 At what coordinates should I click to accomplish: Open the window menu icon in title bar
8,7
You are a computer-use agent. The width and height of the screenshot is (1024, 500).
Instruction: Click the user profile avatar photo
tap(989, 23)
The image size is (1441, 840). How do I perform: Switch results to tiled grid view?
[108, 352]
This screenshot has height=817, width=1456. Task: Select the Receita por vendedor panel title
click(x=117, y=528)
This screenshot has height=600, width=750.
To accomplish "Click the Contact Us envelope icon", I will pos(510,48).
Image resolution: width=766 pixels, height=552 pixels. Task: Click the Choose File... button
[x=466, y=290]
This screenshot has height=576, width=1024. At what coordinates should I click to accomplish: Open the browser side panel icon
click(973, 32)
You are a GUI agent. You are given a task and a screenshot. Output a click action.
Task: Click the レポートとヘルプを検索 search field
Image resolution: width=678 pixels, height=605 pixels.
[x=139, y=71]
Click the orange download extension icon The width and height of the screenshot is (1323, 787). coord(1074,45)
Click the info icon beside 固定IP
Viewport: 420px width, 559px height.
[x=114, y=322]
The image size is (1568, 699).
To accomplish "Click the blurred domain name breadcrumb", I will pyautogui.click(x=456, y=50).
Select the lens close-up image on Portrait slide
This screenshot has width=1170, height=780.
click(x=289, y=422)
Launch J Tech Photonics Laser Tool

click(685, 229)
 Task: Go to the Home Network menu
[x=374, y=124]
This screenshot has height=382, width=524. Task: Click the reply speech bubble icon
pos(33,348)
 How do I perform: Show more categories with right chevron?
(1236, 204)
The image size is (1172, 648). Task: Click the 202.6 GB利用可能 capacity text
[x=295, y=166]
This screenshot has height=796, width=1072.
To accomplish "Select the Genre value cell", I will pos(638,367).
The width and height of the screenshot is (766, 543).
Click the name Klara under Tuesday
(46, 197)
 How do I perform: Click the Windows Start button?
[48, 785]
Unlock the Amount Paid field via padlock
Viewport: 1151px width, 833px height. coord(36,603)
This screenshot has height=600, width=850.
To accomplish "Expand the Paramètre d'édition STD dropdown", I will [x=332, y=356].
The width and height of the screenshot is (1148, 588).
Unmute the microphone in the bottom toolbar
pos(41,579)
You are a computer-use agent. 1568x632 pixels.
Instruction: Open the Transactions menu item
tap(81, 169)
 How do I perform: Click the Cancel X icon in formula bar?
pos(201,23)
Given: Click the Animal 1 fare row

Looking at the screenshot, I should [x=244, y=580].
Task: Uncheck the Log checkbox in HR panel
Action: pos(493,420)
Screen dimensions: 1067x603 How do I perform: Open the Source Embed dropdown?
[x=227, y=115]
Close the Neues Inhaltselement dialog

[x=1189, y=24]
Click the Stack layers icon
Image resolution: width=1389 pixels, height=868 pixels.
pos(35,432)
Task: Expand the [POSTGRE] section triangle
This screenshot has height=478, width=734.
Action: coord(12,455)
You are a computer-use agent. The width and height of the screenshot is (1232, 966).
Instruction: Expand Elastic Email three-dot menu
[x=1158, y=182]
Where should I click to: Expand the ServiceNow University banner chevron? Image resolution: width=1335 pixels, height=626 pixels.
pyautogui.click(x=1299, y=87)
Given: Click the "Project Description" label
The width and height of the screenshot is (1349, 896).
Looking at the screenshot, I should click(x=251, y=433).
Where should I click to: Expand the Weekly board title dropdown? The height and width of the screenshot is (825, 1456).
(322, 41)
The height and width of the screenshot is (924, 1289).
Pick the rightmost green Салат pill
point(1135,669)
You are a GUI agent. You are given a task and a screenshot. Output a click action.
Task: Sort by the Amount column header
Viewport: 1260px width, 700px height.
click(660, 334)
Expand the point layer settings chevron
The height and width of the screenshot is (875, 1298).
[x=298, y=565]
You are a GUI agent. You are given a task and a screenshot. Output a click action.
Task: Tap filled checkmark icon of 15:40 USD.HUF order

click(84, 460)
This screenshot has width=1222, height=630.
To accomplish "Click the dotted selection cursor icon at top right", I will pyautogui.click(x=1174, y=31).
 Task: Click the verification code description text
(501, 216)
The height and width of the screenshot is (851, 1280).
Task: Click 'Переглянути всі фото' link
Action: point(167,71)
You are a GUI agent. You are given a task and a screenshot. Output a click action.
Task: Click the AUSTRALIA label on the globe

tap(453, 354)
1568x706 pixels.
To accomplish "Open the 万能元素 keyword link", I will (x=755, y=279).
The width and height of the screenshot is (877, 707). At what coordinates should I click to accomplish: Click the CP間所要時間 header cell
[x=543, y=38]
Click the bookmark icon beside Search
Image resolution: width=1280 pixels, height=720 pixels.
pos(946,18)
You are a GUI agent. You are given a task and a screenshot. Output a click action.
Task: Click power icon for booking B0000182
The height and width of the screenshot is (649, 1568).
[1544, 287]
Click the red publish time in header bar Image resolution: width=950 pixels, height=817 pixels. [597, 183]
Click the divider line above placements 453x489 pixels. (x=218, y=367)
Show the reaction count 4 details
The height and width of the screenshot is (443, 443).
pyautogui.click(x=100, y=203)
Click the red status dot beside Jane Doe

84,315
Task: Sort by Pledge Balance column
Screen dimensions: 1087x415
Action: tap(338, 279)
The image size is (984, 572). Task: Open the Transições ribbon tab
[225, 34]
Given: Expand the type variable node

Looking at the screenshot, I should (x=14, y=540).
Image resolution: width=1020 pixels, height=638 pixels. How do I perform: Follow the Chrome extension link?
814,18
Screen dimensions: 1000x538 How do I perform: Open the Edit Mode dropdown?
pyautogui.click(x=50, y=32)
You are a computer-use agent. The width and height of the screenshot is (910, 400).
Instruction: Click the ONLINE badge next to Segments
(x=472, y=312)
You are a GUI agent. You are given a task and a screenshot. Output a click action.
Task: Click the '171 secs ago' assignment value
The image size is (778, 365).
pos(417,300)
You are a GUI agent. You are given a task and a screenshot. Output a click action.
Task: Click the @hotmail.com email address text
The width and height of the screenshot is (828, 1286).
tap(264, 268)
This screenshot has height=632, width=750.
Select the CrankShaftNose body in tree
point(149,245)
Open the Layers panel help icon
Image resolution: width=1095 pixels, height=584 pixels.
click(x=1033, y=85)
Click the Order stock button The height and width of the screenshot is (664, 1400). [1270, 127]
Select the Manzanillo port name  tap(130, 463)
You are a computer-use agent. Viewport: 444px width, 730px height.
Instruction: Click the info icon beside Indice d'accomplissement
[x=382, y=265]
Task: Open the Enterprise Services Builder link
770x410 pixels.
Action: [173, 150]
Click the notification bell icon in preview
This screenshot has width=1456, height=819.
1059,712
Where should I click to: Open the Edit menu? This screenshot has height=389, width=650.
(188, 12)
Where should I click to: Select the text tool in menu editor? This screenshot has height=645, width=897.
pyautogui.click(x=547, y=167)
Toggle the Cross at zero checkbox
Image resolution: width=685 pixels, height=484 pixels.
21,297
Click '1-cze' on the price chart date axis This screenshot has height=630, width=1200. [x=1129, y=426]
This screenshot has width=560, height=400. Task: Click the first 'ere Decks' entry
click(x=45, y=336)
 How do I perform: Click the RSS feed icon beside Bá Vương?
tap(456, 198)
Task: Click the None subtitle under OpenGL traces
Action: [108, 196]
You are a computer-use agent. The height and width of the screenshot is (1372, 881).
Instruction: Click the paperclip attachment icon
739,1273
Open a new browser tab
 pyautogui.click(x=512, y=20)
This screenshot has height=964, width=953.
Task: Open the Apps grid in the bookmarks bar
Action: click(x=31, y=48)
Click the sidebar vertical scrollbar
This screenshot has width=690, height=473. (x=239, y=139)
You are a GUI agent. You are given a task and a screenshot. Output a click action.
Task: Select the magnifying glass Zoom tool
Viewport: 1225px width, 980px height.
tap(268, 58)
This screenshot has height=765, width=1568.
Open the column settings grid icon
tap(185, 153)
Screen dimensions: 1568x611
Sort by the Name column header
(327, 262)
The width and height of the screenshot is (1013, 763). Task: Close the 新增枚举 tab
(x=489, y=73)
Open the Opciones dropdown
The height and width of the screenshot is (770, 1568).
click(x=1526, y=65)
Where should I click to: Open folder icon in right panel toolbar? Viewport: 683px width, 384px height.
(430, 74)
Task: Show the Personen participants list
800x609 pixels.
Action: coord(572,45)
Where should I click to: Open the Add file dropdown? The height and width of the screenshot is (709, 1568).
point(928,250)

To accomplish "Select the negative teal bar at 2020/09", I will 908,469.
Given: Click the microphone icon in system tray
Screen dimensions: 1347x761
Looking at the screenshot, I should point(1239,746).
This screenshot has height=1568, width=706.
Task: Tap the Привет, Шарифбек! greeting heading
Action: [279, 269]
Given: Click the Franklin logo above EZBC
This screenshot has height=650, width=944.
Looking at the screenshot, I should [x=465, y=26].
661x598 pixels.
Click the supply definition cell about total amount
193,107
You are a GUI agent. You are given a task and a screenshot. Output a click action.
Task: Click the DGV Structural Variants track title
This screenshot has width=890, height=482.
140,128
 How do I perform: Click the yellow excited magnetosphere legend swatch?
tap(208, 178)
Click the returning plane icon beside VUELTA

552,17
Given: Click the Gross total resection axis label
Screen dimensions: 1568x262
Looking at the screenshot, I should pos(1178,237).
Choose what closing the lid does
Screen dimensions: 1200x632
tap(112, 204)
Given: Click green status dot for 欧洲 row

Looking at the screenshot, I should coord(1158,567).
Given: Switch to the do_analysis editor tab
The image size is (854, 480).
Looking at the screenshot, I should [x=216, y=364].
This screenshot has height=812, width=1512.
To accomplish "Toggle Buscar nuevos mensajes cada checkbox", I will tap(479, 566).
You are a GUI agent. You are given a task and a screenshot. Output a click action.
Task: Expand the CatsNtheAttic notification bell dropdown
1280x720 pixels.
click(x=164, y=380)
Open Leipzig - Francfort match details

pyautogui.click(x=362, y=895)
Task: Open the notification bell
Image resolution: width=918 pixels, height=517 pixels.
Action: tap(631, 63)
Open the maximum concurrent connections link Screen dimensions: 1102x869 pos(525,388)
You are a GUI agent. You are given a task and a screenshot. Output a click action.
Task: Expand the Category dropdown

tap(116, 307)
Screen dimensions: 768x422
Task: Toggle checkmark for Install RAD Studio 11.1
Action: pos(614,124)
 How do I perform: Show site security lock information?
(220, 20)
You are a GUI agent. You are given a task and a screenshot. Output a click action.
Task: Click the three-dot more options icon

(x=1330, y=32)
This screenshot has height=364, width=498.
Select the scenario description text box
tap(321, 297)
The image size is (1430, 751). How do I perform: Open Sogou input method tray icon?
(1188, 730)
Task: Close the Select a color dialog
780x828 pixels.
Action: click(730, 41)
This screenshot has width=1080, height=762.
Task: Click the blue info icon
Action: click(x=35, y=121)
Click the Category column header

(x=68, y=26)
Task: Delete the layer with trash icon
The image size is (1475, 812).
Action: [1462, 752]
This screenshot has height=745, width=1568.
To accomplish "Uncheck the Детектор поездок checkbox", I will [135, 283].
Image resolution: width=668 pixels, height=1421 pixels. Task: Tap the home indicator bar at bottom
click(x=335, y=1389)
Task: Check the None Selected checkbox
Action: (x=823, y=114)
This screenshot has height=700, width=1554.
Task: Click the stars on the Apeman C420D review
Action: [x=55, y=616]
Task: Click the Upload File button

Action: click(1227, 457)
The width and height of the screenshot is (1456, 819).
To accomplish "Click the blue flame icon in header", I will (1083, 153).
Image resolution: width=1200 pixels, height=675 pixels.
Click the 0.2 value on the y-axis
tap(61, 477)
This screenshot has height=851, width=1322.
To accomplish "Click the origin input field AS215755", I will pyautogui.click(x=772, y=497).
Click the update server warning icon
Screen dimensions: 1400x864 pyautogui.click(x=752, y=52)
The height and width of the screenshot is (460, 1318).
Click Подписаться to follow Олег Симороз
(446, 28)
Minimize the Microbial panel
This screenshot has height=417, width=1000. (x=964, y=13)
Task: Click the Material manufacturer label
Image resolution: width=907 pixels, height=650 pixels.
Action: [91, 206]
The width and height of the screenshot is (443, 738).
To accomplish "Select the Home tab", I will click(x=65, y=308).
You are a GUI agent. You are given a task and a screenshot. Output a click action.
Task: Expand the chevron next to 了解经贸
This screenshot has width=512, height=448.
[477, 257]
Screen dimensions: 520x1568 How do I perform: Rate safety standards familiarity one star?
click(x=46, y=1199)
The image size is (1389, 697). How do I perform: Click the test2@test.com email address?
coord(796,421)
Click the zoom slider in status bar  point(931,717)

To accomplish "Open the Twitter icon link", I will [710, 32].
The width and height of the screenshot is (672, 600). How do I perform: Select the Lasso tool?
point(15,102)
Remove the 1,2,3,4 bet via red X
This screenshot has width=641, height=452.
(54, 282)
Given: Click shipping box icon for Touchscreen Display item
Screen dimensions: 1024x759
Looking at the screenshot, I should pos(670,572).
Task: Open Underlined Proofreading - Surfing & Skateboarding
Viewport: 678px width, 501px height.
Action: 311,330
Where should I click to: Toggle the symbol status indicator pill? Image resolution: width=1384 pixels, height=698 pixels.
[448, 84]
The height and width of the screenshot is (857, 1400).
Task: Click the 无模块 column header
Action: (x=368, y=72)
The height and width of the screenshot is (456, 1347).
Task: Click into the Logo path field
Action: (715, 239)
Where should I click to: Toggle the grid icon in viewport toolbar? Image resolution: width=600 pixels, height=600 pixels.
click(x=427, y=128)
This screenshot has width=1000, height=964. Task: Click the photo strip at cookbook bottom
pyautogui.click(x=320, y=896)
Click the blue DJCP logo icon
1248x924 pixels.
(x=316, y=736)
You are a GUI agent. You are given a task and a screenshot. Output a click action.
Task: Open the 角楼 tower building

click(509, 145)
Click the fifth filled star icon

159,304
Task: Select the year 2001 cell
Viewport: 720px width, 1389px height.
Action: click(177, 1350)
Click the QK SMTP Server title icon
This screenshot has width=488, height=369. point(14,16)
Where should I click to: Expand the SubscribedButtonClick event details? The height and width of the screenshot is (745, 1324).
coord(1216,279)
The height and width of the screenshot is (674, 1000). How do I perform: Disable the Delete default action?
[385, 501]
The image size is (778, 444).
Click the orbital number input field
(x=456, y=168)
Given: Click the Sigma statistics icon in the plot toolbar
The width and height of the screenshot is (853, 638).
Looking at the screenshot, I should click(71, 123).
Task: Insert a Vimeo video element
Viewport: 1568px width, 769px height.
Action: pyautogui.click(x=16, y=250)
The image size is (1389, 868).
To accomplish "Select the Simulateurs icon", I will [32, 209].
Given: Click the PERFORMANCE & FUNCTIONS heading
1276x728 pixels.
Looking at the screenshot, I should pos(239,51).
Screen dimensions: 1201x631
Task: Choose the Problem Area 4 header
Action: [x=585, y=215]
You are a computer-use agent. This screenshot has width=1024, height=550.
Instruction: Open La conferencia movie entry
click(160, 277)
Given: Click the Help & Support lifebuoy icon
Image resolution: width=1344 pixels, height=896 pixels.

▸ Action item
Whenever the string "notification" shows up in a line of the records, copy that line.

▸ Answer to this task
Click the notification bell icon in preview
Task: Expand the CatsNtheAttic notification bell dropdown
Task: Open the notification bell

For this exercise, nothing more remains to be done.